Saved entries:
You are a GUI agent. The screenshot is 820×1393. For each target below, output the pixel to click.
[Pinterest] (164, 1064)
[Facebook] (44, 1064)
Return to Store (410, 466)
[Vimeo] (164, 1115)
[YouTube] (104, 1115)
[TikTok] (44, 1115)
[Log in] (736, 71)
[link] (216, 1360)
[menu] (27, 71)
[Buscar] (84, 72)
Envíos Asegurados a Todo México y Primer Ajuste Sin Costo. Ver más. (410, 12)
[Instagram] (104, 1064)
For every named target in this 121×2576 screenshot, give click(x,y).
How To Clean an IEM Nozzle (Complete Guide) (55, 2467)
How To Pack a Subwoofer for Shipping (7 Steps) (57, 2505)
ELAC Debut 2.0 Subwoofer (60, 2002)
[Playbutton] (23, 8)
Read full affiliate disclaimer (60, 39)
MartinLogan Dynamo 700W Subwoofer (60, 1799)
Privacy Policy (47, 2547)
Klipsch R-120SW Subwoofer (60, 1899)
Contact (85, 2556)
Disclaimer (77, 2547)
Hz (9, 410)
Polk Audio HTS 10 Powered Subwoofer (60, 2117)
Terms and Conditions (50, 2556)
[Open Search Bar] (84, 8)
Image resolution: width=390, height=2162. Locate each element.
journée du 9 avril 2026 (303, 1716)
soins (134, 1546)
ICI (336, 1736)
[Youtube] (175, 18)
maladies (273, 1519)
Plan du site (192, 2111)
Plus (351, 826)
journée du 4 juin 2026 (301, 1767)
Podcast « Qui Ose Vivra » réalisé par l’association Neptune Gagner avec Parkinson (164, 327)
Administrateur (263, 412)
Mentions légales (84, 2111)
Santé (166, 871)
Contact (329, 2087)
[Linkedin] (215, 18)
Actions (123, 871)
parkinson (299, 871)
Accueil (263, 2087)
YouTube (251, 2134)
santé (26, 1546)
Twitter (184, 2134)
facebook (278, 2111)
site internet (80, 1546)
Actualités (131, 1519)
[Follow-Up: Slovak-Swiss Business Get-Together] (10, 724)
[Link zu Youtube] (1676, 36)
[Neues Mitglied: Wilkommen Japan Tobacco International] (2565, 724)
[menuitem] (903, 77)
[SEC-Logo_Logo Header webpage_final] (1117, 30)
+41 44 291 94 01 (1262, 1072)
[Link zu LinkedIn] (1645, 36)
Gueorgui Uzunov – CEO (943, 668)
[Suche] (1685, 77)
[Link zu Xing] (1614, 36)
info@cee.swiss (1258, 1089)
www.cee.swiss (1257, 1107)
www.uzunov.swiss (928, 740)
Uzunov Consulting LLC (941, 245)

▸ Your instructions
Nothing in the records may be altered; restate them word for word.

▸ Solution to this problem
You are a GUI agent. The screenshot is 820×1393. For each target below, output the pixel to click.
[Pinterest] (164, 1064)
[Facebook] (44, 1064)
Return to Store (410, 466)
[Vimeo] (164, 1115)
[YouTube] (104, 1115)
[TikTok] (44, 1115)
[Log in] (736, 71)
[link] (216, 1360)
[menu] (27, 71)
[Buscar] (84, 72)
Envíos Asegurados a Todo México y Primer Ajuste Sin Costo. Ver más. (410, 12)
[Instagram] (104, 1064)
For every named target in this 121×2576 screenshot, give click(x,y).
How To Clean an IEM Nozzle (Complete Guide) (55, 2467)
How To Pack a Subwoofer for Shipping (7 Steps) (57, 2505)
ELAC Debut 2.0 Subwoofer (60, 2002)
[Playbutton] (23, 8)
Read full affiliate disclaimer (60, 39)
MartinLogan Dynamo 700W Subwoofer (60, 1799)
Privacy Policy (47, 2547)
Klipsch R-120SW Subwoofer (60, 1899)
Contact (85, 2556)
Disclaimer (77, 2547)
Hz (9, 410)
Polk Audio HTS 10 Powered Subwoofer (60, 2117)
Terms and Conditions (50, 2556)
[Open Search Bar] (84, 8)
Image resolution: width=390, height=2162. Locate each element.
journée du 9 avril 2026 (303, 1716)
soins (134, 1546)
ICI (336, 1736)
[Youtube] (175, 18)
maladies (273, 1519)
Plan du site (192, 2111)
Plus (351, 826)
journée du 4 juin 2026 (301, 1767)
Podcast « Qui Ose Vivra » réalisé par l’association Neptune Gagner avec Parkinson (164, 327)
Administrateur (263, 412)
Mentions légales (84, 2111)
Santé (166, 871)
Contact (329, 2087)
[Linkedin] (215, 18)
Actions (123, 871)
parkinson (299, 871)
Accueil (263, 2087)
YouTube (251, 2134)
santé (26, 1546)
Twitter (184, 2134)
facebook (278, 2111)
site internet (80, 1546)
Actualités (131, 1519)
[Follow-Up: Slovak-Swiss Business Get-Together] (10, 724)
[Link zu Youtube] (1676, 36)
[Neues Mitglied: Wilkommen Japan Tobacco International] (2565, 724)
[menuitem] (903, 77)
[SEC-Logo_Logo Header webpage_final] (1117, 30)
+41 44 291 94 01 (1262, 1072)
[Link zu LinkedIn] (1645, 36)
Gueorgui Uzunov – CEO (943, 668)
[Suche] (1685, 77)
[Link zu Xing] (1614, 36)
info@cee.swiss (1258, 1089)
www.cee.swiss (1257, 1107)
www.uzunov.swiss (928, 740)
Uzunov Consulting LLC (941, 245)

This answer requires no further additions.